- Researchers have created a NAND-DRAM hybrid, inspired by existing camera technology
- Zinc Indium Gallium Oxide Also Promises Benefits Over Silicon
- For now, it’s just a prototype that requires further work.
Belgian semiconductor research center imec has unveiled what it claims to be the first 3D implementation of a charge-coupled device (CCD) memory architecture, which revives a technology already used in digital cameras and camcorders, but for an entirely different purpose.
Using the 3D CCD architecture, researchers were able to eliminate one of the biggest bottlenecks in AI computing today – the memory wall – where GPUs and accelerators spend more time waiting for data than processing it due to poor memory bandwidth and power efficiency.
The new design combines the speed and rewrite of DRAM with the density and efficiency of NAND to form a type of hybrid.
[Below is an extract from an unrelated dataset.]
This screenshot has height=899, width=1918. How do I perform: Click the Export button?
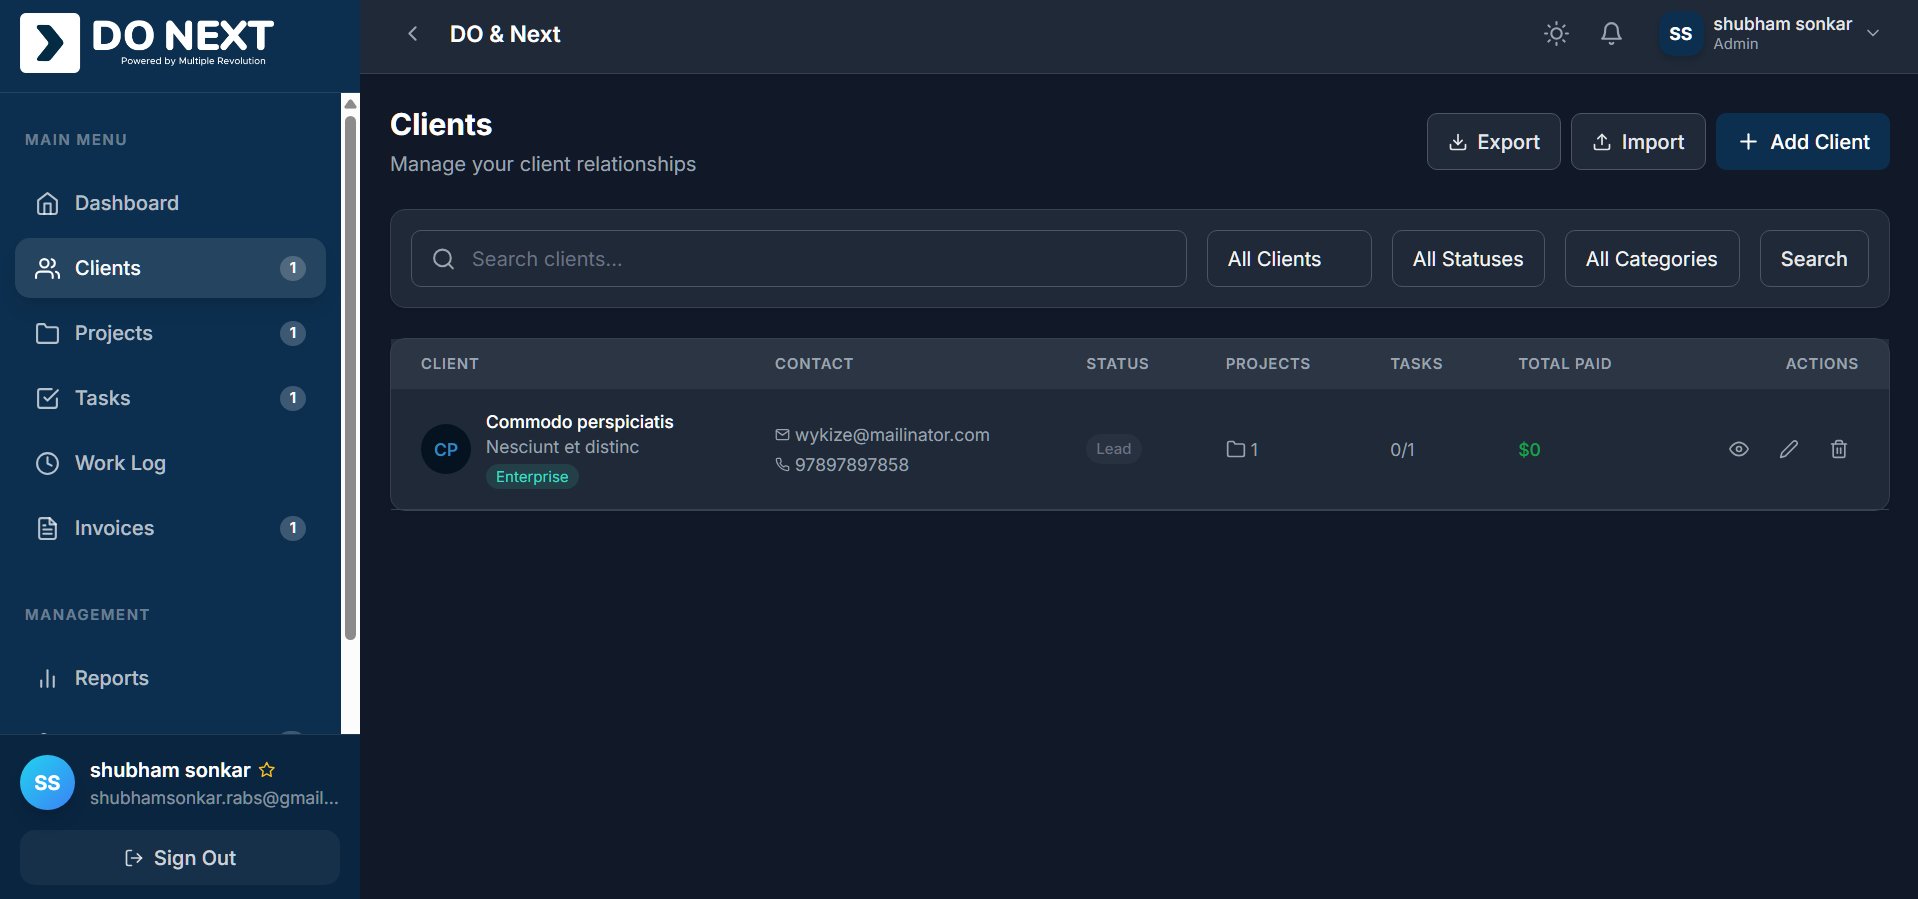coord(1493,142)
Old camera technology could actually lead to future generations of memory
CCD technology is nothing new: charge-coupled devices have long been used in digital cameras, broadcast video equipment, scientific imaging, and even astronomy sensors, but CCDs have since been replaced by CMOS image sensors.
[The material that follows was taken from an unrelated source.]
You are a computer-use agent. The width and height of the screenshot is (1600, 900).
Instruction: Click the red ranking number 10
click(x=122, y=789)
Traditionally, CCDs work by physically moving electrical charges between semiconductor gates, and this same principle applies to Imec’s research to enable highly efficient memory movement.
Instead of arranging memory cells side-by-side on a flat plane, like conventional DRAM, the design stacks them vertically in a sense similar to 3D NAND, which is important because DRAM’s limitations include leakage, higher manufacturing costs, and a reduction in the speed with which density improvements occur.
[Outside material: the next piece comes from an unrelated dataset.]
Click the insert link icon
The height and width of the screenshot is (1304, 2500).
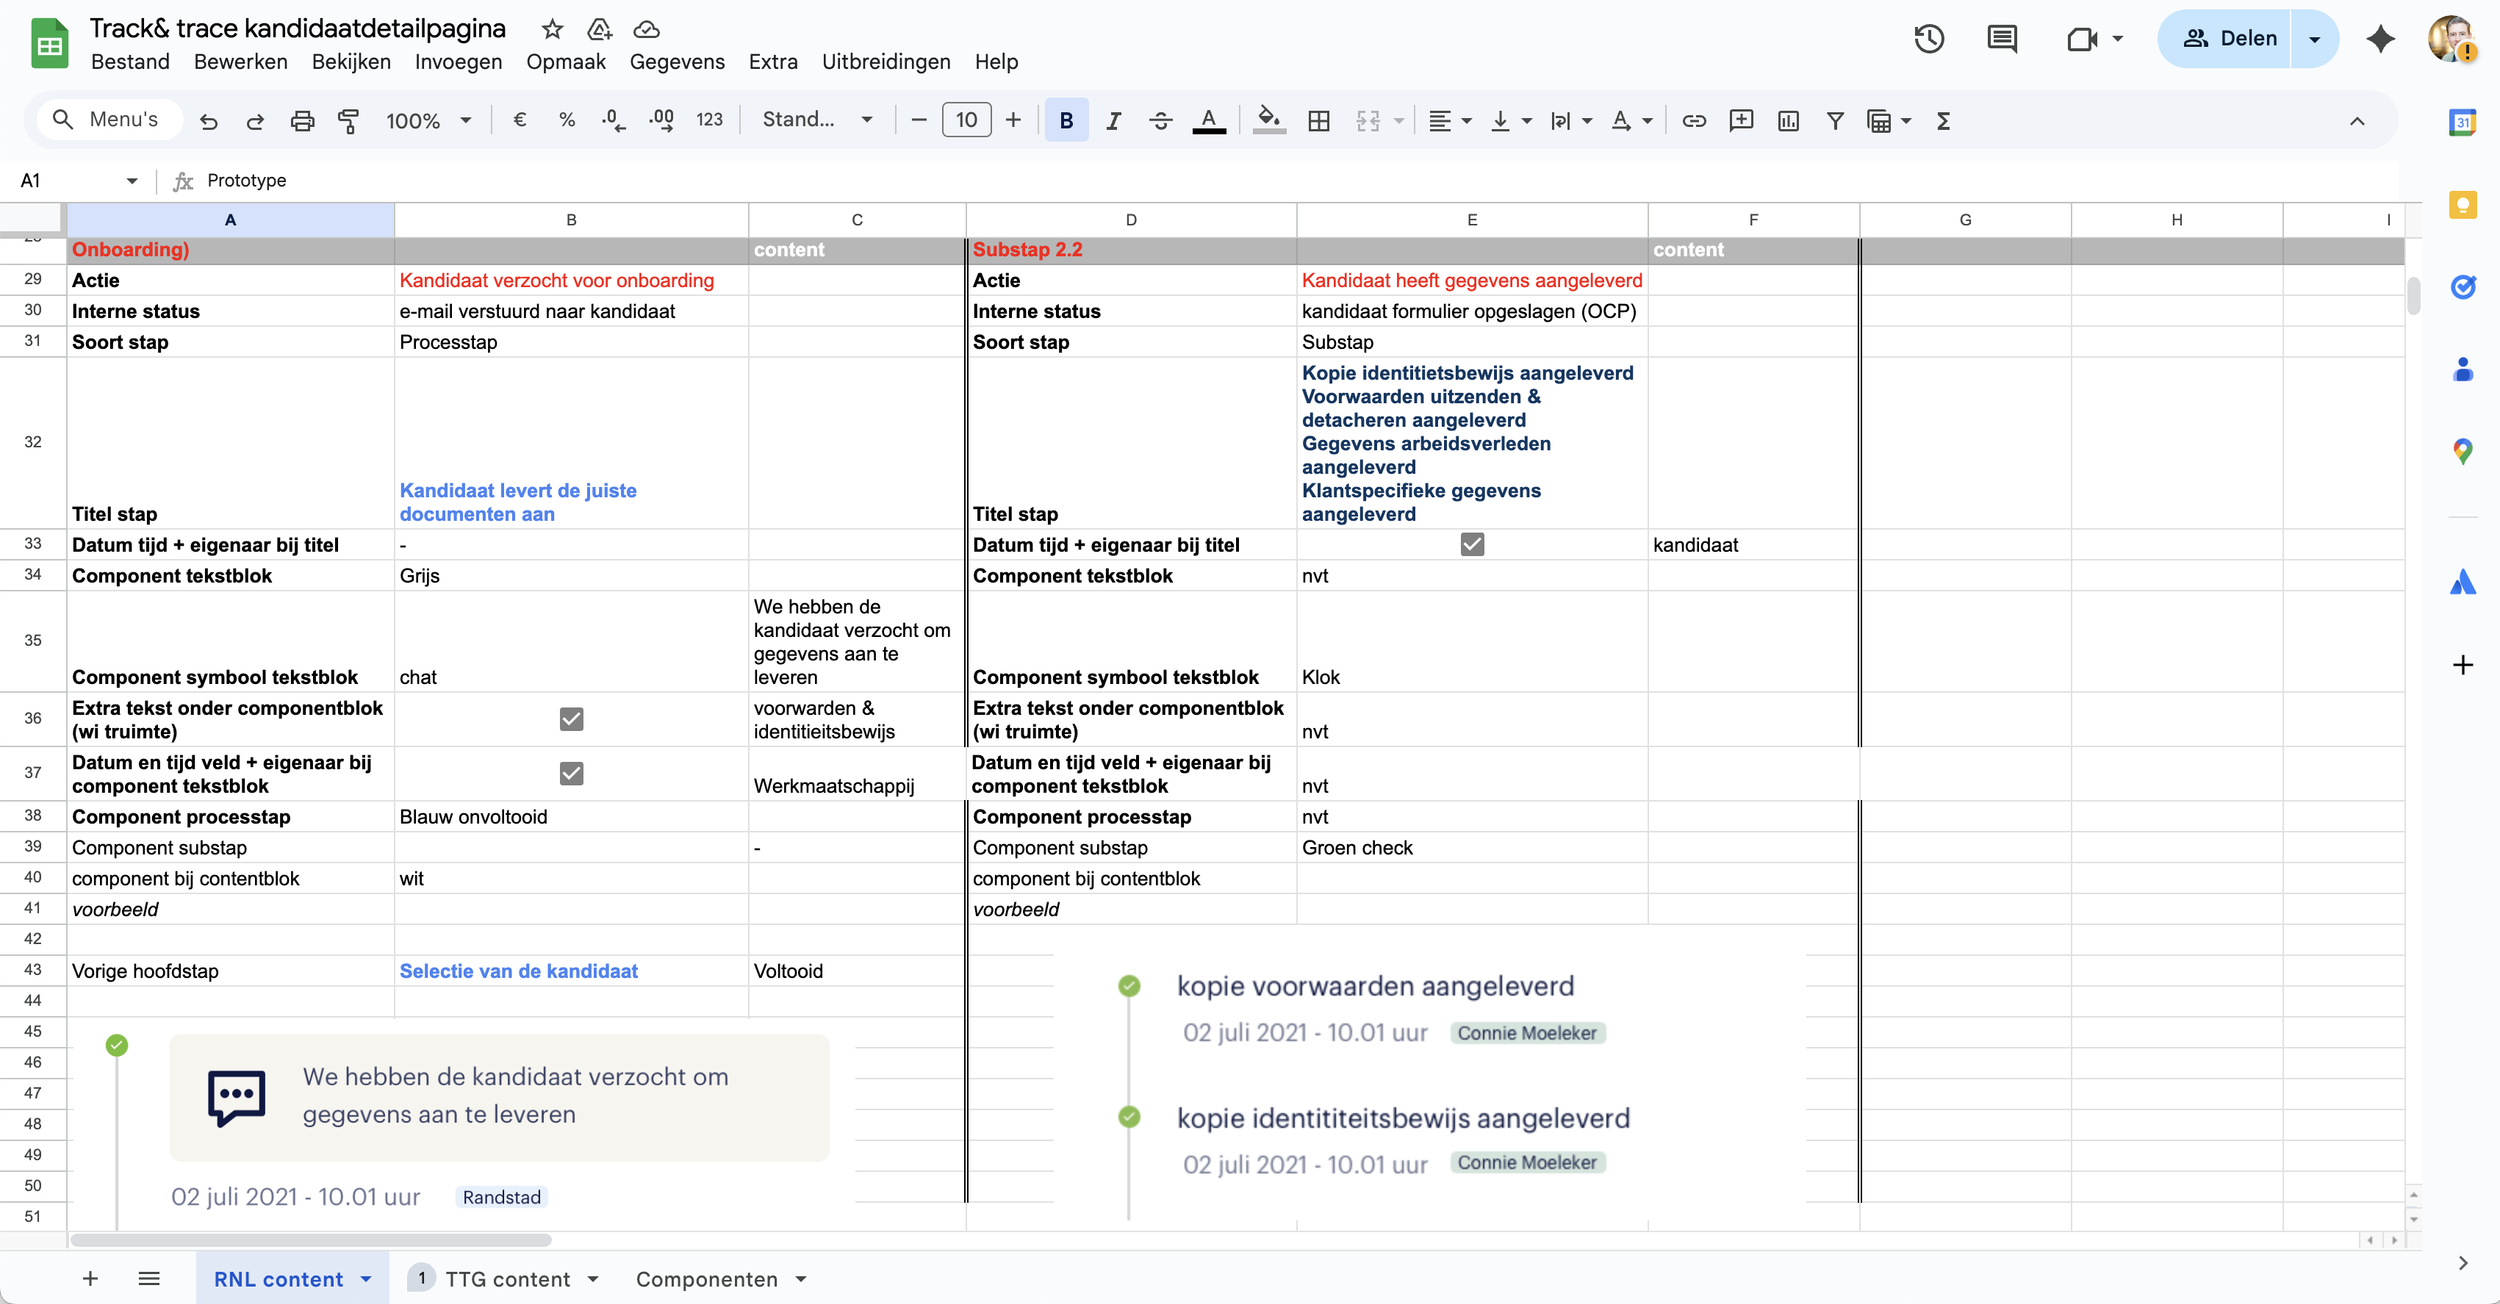pyautogui.click(x=1693, y=121)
The chips also replace silicon with IGZO (Indium Gallium Zinc Oxide), which promises less leakage, longer data retention, easier low-temperature processing, and strong compatibility with dense 3D stacking.
With this hybrid architecture, imec has already demonstrated successful charge transfer at transfer speeds above 4 MHz, but this is still a very early stage technology and the prototype uses only a small number of stacked layers. In theory, it should be able to scale as well as NAND, with commercial chips now exceeding 200 layers.
The CCD architecture appears to promise reduced wear mechanisms and endurance that could even exceed NAND, making it ideal for very intensive applications on AI training clusters and inference servers.
“Unlike byte-addressable DRAM, our 3D CCD device is designed to provide block-level data access, which is better suited for modern AI workloads,” added Maarten Rosmeulen, program director for storage memory.
“The potential of this CCD device for use as a buffer lies in its ability to be integrated into a 3D NAND Flash chain architecture – the most cost-effective way to achieve high, scalable bit density, estimated well beyond the limit of DRAM. »
The research also details future plans for the promising architecture, positioning it as a CXL Type-3, or industry-standard, device for connecting GPUs, CPUs, and accelerators. This is an important consideration, with hyperscalers now turning to CXL as AI models become too large for local GPUs alone.
As a prototype and research product, there are still many hurdles to overcome, including thermal behavior, scaling the number of layers, and of course real-world integration. However, if successful, the new hybrid architecture could seriously help reduce one of the biggest costs of AI infrastructure, DRAM.
Looking ahead, imec proposes that the next phase may involve an entirely new class of memory architecture rather than simply evolving existing designs.